The St. Joseph’s girls’ school in Sierra Leone’s capital of Freeport has received Israeli technology that produces fresh, safe-drinking water out of air.
The technology, which comes in the form of an atmospheric water generator known as the “GEN-350,” offers the schoolchildren a source of clean water that can produce up to 900 liters of water per day.
Water pollution is one of the leading causes of death in the West African country, which has an average life expectancy of 56 years, one of the lowest in the world. Approximately half of the population has no access to clean drinking water, and a little less than three-quarters of urban dwellers have a safe water supply available for use.
Sierra Leone’s water sources, which primarily consist of ponds, unprotected wells and freestanding water, have been contaminated by mining and chemicals used in the agricultural industry.

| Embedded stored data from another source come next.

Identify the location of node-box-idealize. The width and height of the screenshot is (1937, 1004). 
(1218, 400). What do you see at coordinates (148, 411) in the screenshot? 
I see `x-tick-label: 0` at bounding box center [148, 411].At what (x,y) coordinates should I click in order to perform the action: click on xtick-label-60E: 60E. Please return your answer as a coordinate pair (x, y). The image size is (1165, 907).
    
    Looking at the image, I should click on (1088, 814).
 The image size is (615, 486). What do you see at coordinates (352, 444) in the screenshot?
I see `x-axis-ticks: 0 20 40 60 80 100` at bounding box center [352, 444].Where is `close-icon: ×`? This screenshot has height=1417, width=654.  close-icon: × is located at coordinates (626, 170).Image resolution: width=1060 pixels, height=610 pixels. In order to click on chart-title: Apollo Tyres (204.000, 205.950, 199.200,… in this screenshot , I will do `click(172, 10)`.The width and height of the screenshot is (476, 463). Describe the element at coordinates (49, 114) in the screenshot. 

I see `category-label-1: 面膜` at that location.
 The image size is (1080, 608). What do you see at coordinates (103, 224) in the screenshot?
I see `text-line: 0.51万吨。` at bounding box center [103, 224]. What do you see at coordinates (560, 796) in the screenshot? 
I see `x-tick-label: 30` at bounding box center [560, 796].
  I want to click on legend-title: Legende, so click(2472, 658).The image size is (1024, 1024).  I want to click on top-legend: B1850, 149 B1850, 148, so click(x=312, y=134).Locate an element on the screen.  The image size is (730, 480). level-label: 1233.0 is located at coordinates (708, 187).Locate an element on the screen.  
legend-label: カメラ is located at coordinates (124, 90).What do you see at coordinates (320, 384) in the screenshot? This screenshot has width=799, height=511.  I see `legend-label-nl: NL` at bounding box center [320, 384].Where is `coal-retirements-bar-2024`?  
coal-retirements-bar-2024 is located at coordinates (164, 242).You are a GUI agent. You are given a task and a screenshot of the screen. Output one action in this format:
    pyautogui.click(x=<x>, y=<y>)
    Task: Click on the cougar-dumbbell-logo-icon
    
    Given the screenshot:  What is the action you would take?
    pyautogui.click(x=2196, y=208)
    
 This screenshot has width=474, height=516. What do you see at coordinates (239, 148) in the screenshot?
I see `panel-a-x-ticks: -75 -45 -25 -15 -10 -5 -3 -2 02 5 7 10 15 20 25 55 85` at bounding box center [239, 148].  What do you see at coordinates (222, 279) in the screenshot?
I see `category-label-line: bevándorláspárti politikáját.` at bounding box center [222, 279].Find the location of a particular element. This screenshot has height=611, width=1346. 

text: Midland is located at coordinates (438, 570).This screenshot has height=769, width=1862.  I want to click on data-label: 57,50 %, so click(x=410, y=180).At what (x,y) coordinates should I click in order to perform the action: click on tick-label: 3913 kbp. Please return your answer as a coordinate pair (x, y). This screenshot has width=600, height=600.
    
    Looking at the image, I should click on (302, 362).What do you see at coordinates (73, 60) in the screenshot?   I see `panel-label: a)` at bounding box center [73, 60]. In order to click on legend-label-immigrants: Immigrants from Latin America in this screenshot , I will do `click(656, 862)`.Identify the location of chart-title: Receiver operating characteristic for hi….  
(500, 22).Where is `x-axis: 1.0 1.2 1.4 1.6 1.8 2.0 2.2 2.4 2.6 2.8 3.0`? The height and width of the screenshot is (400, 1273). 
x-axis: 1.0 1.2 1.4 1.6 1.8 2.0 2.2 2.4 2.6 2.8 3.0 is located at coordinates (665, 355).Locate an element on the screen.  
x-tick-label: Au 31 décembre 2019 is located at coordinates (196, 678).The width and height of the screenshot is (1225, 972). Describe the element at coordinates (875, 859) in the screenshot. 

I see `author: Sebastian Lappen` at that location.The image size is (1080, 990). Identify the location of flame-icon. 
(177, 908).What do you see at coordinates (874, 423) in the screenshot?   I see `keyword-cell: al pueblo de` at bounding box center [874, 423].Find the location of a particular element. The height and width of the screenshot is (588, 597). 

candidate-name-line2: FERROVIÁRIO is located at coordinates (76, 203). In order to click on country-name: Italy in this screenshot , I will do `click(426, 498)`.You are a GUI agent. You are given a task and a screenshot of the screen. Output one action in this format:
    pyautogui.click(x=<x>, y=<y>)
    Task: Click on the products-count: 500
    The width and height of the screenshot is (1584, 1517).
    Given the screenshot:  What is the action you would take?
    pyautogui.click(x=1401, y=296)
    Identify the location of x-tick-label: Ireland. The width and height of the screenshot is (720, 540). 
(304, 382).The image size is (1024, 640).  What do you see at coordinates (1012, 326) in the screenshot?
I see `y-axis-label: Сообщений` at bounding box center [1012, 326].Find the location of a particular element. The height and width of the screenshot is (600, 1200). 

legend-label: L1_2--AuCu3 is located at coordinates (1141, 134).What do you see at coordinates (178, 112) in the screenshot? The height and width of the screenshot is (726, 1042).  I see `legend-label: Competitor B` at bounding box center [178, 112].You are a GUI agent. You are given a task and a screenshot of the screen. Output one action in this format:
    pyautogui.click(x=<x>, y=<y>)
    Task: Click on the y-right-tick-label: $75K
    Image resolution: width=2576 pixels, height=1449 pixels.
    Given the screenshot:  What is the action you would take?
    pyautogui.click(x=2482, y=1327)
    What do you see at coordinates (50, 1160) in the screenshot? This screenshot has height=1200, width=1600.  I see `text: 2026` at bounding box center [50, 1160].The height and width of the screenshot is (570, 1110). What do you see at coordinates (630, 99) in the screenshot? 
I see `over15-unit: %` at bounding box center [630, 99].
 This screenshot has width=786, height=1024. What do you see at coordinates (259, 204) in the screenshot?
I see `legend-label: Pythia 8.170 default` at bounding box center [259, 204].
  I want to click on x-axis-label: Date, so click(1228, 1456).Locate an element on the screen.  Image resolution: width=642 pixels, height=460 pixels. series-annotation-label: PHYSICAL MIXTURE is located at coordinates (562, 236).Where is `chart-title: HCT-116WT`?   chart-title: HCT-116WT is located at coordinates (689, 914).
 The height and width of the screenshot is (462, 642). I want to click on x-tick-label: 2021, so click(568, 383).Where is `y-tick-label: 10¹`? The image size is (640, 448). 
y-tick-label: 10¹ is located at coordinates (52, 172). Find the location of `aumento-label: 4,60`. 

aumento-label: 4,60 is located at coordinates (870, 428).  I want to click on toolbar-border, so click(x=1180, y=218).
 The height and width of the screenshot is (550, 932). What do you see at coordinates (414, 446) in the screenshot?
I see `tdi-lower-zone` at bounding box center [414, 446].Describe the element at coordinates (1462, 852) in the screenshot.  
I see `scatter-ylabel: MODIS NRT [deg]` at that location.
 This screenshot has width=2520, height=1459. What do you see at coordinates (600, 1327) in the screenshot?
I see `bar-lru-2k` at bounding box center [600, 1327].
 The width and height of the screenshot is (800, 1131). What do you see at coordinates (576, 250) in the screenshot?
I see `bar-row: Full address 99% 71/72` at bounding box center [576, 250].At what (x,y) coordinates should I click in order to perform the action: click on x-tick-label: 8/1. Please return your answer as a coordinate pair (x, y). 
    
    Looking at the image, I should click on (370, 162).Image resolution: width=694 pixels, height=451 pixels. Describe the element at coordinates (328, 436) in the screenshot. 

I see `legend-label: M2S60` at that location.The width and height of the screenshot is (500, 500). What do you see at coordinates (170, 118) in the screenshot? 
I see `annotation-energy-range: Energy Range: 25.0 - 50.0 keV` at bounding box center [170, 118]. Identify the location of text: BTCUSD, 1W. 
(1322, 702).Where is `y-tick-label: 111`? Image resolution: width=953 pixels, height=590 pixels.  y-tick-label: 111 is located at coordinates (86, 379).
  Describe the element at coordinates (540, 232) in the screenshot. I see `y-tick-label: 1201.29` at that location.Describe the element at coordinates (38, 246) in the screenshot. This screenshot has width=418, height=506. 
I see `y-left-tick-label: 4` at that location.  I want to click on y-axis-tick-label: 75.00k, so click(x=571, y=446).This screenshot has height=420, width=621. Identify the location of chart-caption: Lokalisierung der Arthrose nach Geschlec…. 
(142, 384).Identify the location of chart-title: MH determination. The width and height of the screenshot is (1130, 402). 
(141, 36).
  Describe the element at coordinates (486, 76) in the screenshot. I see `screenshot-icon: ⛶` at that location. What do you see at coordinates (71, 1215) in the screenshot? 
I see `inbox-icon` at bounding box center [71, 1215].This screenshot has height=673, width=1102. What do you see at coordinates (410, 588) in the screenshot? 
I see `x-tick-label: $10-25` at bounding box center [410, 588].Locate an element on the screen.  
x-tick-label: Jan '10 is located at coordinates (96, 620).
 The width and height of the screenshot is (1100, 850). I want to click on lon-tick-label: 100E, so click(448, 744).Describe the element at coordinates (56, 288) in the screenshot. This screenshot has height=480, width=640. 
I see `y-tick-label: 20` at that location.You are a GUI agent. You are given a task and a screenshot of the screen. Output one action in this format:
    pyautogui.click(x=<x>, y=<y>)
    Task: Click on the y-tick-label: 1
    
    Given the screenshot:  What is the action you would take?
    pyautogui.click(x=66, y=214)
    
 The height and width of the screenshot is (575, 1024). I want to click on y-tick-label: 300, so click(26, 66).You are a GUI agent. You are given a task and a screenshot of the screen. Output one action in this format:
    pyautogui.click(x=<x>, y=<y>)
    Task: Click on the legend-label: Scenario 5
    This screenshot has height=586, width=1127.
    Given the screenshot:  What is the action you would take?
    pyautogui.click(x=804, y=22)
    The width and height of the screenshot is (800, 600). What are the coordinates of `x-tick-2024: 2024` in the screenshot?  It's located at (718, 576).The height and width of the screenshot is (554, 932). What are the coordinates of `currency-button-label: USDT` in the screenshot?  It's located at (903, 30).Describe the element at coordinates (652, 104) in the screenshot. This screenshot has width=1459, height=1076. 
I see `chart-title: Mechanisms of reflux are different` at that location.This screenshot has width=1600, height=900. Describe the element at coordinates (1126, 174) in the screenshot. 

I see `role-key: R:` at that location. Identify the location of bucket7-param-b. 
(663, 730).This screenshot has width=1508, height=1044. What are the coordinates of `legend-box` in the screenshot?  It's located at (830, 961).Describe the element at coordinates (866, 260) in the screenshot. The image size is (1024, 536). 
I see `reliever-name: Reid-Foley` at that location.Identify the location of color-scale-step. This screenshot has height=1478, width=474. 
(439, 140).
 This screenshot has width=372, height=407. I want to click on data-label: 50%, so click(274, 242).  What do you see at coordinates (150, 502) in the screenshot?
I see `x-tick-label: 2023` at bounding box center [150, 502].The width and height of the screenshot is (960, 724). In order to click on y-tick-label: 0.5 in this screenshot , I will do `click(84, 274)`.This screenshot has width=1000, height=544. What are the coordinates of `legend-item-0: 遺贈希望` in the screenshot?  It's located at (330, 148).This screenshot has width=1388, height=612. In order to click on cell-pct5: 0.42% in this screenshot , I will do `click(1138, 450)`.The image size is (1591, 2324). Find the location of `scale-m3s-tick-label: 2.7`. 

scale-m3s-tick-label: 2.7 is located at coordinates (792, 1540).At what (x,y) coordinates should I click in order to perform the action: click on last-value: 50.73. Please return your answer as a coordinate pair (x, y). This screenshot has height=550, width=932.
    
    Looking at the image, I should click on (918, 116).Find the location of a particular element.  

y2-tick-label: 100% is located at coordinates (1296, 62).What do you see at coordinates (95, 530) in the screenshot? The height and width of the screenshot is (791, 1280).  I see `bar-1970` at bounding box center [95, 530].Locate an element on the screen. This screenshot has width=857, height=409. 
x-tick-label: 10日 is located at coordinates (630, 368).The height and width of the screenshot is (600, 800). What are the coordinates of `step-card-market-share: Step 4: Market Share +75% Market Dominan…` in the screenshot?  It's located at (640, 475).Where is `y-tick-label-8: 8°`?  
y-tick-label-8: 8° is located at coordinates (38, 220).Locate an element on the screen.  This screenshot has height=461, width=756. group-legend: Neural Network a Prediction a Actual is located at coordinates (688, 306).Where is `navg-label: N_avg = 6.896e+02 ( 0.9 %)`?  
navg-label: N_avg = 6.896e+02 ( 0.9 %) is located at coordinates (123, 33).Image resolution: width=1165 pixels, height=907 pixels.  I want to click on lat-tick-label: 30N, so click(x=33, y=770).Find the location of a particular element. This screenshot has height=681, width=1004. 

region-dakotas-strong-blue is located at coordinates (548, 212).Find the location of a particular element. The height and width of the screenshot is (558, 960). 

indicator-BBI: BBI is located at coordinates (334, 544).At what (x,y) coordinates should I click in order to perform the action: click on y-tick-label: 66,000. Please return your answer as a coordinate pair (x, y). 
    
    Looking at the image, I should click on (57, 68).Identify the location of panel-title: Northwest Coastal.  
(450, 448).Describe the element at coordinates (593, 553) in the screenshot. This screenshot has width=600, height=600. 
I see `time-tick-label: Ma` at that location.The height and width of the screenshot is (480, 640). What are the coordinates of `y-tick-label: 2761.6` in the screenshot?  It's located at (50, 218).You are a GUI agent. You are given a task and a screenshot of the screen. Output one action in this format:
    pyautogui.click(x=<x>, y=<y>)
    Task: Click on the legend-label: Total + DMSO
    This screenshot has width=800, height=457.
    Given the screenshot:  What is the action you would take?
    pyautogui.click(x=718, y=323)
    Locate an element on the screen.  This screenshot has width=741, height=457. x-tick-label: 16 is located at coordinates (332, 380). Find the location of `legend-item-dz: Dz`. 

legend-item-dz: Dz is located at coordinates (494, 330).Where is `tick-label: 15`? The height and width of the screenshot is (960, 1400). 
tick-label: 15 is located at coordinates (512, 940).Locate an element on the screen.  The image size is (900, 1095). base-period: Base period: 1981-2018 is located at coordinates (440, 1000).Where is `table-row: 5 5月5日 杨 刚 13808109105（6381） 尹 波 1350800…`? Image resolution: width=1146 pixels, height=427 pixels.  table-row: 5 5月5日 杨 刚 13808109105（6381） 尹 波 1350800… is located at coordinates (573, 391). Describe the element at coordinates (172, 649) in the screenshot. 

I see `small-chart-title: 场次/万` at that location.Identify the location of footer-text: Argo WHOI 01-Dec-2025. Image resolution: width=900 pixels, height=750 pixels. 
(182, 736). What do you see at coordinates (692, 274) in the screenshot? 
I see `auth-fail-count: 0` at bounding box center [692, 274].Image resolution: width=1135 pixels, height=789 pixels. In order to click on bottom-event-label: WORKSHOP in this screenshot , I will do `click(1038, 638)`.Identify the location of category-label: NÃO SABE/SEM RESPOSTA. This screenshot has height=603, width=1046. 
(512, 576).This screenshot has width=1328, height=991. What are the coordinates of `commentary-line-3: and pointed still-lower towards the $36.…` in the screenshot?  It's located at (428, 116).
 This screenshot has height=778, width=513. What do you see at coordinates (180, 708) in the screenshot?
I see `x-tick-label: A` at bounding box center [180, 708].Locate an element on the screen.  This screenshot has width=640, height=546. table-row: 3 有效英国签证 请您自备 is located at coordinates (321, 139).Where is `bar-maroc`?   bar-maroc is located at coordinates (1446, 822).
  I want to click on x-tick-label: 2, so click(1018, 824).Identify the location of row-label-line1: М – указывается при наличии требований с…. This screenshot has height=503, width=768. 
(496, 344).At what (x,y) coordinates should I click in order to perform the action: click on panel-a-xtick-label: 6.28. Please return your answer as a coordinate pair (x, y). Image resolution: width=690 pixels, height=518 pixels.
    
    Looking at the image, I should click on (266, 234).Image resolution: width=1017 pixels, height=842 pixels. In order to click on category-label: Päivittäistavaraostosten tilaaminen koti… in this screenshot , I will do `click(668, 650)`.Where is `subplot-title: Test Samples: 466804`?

Water-borne infections and parasites have increased the probability of Sierra Leoneans contracting diseases such as typhoid fever and Hepatitis A.
The GEN-350, which offers the school a supply of fresh water on site, is a technological innovation of the Israel-based company Watergen, led by its president, Dr. Michael Mirilashvili. It was purchased from Watergen USA by the local company, SL Watergen.
With a weight of just 800 kilograms, the GEN-350 is easily transportable and can be installed easily. The GEN-350 units are provided with an internal water-treatment system and need no infrastructure except a source of electricity in order to operate.
“Watergen is currently operating in many African countries,” said president of Watergen USA, Yehuda Kaploun, “and even more announcements about other countries in Africa using our machines and technology will be forthcoming.”
Watergen’s efforts to make fresh, pure water available around the globe earned the company its place on the World Economic Forum’s list of the world’s top technology pioneers in 2018.